The boiling limit is associated with a radial thermal power density which is generally expressed in W/m ² : it is proportional to the surface area of the heat pipe evaporator, that is to say that for the same design (same cross section over the entire length of the evaporator), the boiling limit, expressed in W, of a heat pipe whose evaporator length is 10 centimeters is half that of a heat pipe whose evaporator length is 10 centimeters evaporator length is 20 centimeters.

avec Geq qui est la conductance équivalente au niveau de l'évaporateur (en W/K), et ΔTsurchauffe, le gradient de température entre la paroi et la température vapeur nécessaire à l'apparition d'une bulle (en K).The maximum thermal power before the boiling limit appears is given by the following equation: $$Q_{\mathrm{e}\mathit{boiling}}=G_{\mathit{eq}}\mathrm{\Delta }{T}_{\mathit{overheated}}|$$

with Geq which is the equivalent conductance at the evaporator (in W/K), and ΔTsuperheat, the temperature gradient between the wall and the vapor temperature necessary for the appearance of a bubble (in K).
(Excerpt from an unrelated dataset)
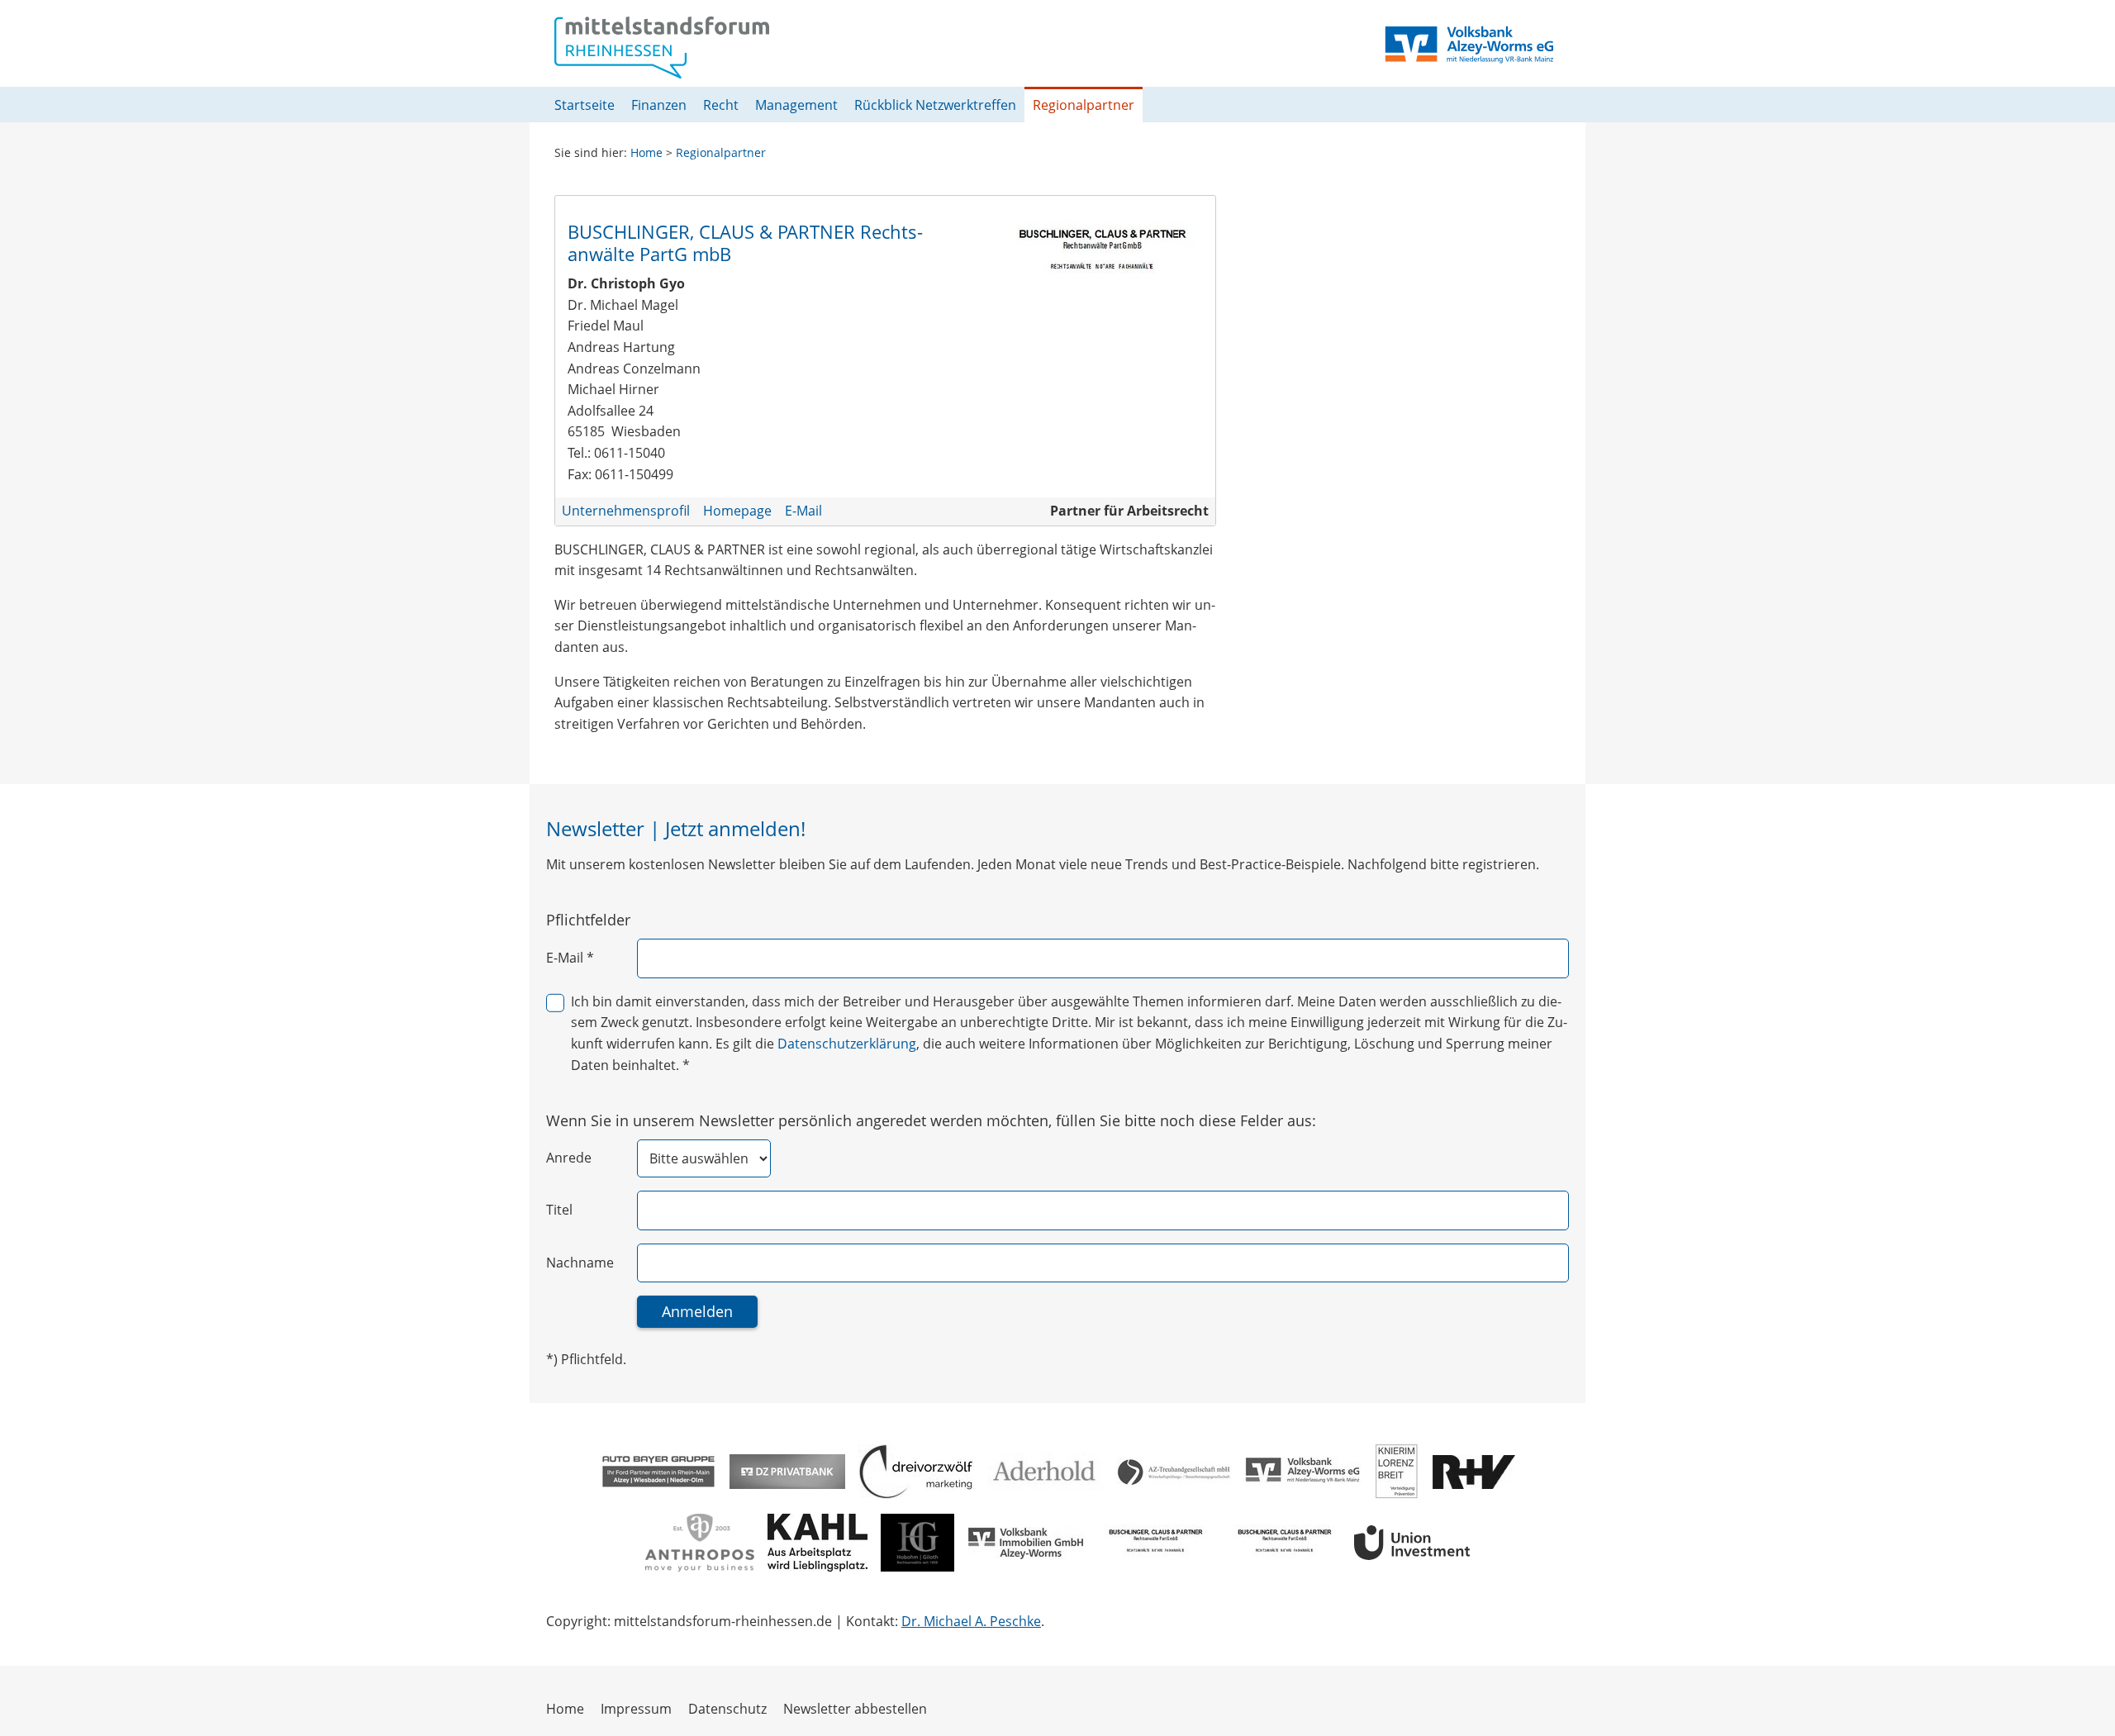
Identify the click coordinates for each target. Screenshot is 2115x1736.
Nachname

dans laquelle σ1 désigne la tension superficielle du fluide (N/m), Tv la température de la vapeur ρ_v la densité de la vapeur, h_1v l'enthalpie de vaporisation du fluide, R_b le rayon des bulles et R le rayon du ménisque.Using the Clausius-Clapeyron relation, we can connect ΔTsuperheat to the radius of the bubbles: $$\mathrm{\Delta }{T}_{\mathit{overheated}}=\frac{{\sigma }_L{T}_v}{{\rho }_v{h}_{\mathit{lv}}}\left(\frac{1}{R_b}-\frac{1}{R}\right)$$

in which σ1 designates the surface tension of the fluid (N/m), Tv the temperature of the vapor ρ _v the density of the vapor, h _1v the enthalpy of vaporization of the fluid, R _b the radius of the bubbles and R the radius of the meniscus.

To push back the boiling limit, we can therefore increase the conductance at the evaporator (Geq), or increase the superheat, in particular by modifying the surface state of the liquid channels, in order to reduce the bubble radius. To do this, the roughness of the channels can be reduced, which can for example be done by carrying out electrolytic polishing of the sheets before or after machining.
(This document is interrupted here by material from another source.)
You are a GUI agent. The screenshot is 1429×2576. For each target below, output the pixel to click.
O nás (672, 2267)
We can also increase the radius of the meniscus of the liquid-vapor interface but this is counterproductive for the capillary pumping forces.
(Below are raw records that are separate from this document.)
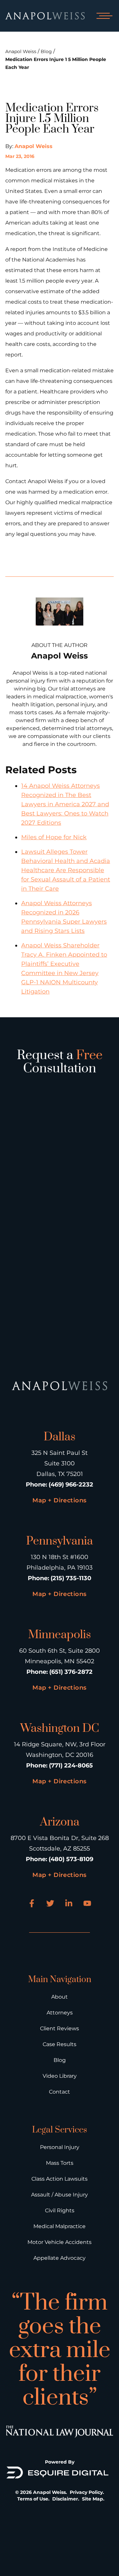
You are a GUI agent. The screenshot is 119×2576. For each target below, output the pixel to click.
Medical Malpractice (59, 2226)
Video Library (60, 2076)
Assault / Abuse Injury (59, 2195)
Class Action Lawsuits (59, 2179)
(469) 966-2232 (71, 1484)
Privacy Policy (86, 2492)
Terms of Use (32, 2499)
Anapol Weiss (20, 51)
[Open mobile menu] (103, 16)
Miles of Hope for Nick (54, 837)
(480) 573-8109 (71, 1859)
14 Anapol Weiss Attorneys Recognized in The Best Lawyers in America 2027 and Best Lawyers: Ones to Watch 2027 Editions (65, 804)
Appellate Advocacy (59, 2258)
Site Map (92, 2499)
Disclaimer (65, 2499)
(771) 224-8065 (71, 1765)
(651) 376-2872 (71, 1671)
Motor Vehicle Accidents (59, 2242)
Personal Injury (59, 2147)
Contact (59, 2092)
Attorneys (60, 2012)
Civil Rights (59, 2210)
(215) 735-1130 (71, 1578)
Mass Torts (59, 2163)
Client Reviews (59, 2028)
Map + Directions (59, 1500)
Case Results (59, 2044)
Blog (46, 51)
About (59, 1997)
In addition to Omega cross-section heat pipes, axial groove heat pipes have a cylindrical cross section and the liquid return path from the condenser to the evaporator is located at the periphery of this cylindrical section: [1]. Heat pipes with other sections, rectangular or square, or even triangular, generally have this same characteristic.

Artery heat pipes are favorable for pushing the boiling limit. A heat pipe 1 with artery is shown in figures 4, 4A And 4B : like other rectilinear heat pipes, it comprises a sealed enclosure delimited by a wall 10 and extends between a first longitudinal end, intended to be heated by a thermal flow Φ _E emitted by a hot source, to form, within the enclosure, an evaporator Z _E and a second longitudinal end intended to output a thermal flow Φ _S towards a cold source to form, within the enclosure, a condenser Zc where the vapor V condenses, the sealed enclosure delimiting an adiabatic zone Z _A between the evaporator and the condenser.

Such an artery heat pipe 1 integrates a liquid channel 11 forming an artery which brings the liquid from the condenser Zc to the evaporator Z _E , which is dissociated from the vapor channel 13. In such a heat pipe, there is no liquid-vapor interface except for the evaporator Z _E and the condenser Zc. This also makes it possible to reduce the friction forces of the liquid phase. In addition, the liquid phase at the evaporator Z _E is not directly subjected to the heat flow Φ _E from the hot source, and this plays a role in moving away from the boiling limit.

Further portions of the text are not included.